### Directions for this task
Please decide whether each statement agrees with the fibromyalgia fitness post below. For each one, give yes or no and quote the words from the post that settle it. (a) The writer has decided to get a trainer. (b) This time the writer went a whole year without exercising. (c) The writer finds starting out again the hardest part.

--- Text excerpt Enclosed Below ---

Fibromyalgia fitness program – Lose weight – Get fit – Beat pain
So after a couple of weeks eating rubbish on my sort of lets call it – a social experiment (well this is what I’m telling myself it was, any excuse to not have to admit I’m just a lazy, greedy piggy!) I have gone full steam ahead, to repair the damage I have self inflicted on myself, I have finally made the decision to get myself a trainer and dedicate some time to get my fitness levels back up.
With Fibromyalgia it is very easy to neglect fitness, and its even more easy to make up excuses to skip exercising. Even though its vital to exercise with fibro and CFS the illness does make it very hard and sometimes impossible to keep it up, especially when a flare up comes but its absolutely essential and necessary to remain as fit as you can. The hardest thing for me I find, is starting out again, it can be quite demoralising to always be in that state of newbie, embarking on a fitness regime once again. It seems to be stop… start… over and over again, but this time I have left it a whole six months and its going to be really tough. But my mind is in the right place and that I find is the first step to success, you just have to keep going.
You’ve heard it all before: You should exercise, lose weight, and do all that boring and hard stuff that most doctors constantly urge so many patients to do. But the reality is, they’re right!

--- End of Enclosed Text excerpt ---
--- Listed records Enclosed Below ---

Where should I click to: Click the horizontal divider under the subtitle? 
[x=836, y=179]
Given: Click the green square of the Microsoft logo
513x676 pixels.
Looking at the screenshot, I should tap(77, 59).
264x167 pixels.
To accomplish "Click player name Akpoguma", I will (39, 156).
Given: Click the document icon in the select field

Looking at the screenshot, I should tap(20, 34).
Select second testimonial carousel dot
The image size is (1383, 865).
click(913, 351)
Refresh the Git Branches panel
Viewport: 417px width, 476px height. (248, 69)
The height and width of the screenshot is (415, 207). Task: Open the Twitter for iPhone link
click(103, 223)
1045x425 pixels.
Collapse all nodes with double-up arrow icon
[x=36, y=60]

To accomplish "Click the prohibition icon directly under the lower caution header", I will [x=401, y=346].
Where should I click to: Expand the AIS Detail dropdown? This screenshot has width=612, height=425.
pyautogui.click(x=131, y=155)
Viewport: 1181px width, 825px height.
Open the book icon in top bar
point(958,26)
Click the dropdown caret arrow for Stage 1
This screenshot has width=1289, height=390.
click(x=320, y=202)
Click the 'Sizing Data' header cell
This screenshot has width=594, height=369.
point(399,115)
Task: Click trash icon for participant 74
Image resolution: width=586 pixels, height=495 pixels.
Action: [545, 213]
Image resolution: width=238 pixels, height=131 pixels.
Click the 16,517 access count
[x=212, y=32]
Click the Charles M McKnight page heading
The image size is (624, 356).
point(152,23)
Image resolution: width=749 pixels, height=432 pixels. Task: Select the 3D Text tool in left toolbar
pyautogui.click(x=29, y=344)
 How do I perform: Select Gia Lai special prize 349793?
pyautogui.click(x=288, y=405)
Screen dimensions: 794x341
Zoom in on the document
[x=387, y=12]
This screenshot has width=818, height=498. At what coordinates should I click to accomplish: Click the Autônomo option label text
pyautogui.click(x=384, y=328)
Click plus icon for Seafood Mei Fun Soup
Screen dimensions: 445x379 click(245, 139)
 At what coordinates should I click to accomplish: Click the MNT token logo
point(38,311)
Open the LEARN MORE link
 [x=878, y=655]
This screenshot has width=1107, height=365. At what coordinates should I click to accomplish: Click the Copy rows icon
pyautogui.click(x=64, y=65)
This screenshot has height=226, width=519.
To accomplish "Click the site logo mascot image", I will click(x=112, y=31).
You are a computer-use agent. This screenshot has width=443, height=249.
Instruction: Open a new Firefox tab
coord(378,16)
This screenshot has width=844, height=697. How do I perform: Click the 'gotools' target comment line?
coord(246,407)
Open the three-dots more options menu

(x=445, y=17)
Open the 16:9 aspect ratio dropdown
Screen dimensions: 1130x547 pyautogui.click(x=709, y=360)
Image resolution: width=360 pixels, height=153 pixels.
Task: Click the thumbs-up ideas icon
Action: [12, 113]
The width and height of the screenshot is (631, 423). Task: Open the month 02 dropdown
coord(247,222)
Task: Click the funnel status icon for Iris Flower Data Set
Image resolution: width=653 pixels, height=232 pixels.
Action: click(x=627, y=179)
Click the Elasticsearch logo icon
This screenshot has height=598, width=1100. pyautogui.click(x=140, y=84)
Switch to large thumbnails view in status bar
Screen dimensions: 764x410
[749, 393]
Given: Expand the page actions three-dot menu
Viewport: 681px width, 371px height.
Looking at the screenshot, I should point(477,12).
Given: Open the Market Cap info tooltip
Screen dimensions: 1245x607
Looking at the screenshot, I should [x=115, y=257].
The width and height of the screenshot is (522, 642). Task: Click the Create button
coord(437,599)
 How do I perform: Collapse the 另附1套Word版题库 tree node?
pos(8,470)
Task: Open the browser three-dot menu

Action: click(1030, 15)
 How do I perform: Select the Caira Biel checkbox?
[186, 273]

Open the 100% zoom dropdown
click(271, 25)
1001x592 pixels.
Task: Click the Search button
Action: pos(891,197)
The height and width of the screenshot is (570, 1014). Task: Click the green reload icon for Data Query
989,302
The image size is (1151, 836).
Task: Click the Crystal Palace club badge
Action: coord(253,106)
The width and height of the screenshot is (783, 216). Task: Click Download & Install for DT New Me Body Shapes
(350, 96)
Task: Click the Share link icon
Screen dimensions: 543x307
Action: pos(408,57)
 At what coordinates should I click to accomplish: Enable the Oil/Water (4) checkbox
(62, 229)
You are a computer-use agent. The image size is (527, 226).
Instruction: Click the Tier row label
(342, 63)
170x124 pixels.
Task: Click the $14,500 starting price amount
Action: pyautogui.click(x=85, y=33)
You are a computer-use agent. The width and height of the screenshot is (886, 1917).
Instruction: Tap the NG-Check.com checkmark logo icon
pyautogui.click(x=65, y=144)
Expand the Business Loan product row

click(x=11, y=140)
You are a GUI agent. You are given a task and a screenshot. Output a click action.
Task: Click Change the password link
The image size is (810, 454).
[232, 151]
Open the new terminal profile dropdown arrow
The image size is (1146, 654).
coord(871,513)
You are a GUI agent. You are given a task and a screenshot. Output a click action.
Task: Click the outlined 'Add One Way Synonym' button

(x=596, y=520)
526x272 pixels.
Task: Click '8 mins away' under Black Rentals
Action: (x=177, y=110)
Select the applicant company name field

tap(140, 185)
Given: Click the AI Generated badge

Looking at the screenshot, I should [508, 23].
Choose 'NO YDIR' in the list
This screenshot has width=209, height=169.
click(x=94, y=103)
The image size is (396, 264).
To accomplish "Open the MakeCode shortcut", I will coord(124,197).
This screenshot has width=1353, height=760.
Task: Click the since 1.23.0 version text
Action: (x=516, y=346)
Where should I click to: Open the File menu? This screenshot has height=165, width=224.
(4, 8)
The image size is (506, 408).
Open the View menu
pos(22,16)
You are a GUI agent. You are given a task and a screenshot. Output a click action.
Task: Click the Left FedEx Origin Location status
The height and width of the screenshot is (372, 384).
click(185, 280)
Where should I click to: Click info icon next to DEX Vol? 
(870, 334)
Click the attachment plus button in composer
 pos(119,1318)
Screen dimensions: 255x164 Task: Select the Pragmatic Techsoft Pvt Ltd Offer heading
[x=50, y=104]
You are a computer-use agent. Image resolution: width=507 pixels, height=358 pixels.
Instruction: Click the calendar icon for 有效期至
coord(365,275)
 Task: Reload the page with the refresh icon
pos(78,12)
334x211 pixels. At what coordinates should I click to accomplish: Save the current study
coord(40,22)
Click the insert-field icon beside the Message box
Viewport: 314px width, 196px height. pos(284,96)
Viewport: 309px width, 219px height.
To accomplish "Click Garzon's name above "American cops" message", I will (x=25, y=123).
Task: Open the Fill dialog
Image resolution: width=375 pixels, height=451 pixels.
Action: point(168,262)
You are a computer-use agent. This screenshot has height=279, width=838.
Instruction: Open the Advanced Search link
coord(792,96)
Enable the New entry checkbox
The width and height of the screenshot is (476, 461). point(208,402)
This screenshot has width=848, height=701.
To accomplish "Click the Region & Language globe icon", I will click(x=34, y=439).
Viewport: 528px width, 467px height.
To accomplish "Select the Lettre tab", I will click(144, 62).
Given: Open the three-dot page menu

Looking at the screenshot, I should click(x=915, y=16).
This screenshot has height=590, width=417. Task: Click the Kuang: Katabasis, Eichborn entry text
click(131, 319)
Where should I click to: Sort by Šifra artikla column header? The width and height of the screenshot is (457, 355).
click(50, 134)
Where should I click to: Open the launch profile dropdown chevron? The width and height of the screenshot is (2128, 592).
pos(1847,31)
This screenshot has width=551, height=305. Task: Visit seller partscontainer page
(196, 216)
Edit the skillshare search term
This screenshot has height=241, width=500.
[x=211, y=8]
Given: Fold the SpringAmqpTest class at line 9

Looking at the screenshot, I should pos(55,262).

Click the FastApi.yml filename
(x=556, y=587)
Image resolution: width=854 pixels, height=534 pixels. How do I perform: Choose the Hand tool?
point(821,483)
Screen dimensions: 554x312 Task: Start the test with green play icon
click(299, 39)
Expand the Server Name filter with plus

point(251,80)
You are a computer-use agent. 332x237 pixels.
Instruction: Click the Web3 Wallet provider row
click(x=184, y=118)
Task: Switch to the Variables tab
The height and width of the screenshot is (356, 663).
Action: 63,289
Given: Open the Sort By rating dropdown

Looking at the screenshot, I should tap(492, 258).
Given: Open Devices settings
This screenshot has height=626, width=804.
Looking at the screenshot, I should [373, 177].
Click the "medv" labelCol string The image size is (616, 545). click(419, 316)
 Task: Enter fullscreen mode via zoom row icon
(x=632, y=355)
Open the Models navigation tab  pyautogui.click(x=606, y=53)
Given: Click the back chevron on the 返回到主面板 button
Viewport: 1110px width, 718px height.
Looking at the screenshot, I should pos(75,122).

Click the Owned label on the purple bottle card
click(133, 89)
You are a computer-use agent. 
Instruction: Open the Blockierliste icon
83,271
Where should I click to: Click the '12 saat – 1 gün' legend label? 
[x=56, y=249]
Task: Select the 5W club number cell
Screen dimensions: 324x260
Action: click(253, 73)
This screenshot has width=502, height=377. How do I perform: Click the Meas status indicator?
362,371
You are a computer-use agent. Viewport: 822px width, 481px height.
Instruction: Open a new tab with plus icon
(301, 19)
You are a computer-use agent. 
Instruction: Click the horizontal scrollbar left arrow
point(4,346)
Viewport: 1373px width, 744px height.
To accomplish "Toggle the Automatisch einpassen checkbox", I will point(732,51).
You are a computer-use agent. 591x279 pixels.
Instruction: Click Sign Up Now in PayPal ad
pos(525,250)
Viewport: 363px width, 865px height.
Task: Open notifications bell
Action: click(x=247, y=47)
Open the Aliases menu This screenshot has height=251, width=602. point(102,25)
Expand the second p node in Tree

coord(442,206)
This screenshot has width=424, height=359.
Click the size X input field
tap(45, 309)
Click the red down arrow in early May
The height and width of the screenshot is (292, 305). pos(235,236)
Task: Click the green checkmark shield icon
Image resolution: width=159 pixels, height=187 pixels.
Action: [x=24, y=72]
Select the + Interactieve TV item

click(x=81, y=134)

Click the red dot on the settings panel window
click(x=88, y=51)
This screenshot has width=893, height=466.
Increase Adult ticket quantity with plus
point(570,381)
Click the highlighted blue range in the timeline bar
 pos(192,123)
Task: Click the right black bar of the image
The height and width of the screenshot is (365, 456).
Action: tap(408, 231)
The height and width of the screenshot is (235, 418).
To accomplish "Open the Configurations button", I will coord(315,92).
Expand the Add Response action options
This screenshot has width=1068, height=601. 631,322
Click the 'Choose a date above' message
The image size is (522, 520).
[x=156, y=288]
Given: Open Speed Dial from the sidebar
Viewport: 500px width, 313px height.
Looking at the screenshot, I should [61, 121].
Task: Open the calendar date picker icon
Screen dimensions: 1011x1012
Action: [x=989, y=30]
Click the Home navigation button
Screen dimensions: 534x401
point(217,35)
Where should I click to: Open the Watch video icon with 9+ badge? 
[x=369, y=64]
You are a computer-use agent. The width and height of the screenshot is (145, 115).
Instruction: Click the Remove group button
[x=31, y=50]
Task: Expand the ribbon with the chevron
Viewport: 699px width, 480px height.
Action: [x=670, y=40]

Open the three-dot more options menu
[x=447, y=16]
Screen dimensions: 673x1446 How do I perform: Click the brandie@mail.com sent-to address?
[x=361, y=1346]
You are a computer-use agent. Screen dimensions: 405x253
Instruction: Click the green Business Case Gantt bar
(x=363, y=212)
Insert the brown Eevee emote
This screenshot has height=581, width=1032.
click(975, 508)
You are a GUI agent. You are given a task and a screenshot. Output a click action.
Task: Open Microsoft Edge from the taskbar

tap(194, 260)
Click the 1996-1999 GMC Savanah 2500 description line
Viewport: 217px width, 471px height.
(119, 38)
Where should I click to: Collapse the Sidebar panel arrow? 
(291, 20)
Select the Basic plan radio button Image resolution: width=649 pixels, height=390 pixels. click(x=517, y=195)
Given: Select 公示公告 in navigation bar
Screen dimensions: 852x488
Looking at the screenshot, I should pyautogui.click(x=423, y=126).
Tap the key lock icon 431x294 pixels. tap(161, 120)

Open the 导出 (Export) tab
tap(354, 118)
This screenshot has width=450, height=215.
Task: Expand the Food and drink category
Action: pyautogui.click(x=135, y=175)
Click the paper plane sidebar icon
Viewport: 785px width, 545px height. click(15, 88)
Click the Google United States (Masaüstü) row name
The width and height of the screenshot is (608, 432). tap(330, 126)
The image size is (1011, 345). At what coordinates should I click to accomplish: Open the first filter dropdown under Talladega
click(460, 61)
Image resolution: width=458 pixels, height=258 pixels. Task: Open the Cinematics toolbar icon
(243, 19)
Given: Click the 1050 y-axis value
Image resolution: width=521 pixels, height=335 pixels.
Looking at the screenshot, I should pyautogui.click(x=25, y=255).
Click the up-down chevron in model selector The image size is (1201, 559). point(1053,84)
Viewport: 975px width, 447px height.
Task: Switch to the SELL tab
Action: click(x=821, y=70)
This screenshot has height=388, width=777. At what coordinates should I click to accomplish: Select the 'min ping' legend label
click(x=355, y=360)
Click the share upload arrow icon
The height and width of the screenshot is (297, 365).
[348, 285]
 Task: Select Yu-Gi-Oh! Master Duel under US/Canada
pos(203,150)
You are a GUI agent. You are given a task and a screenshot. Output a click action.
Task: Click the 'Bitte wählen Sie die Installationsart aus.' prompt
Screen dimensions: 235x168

--- End of Enclosed Listed records ---

### Problem solution
(a) Yes: "I have finally made the decision to get myself a trainer"
(b) No: "this time I have left it a whole six months"
(c) Yes: "The hardest thing for me I find, is starting out again"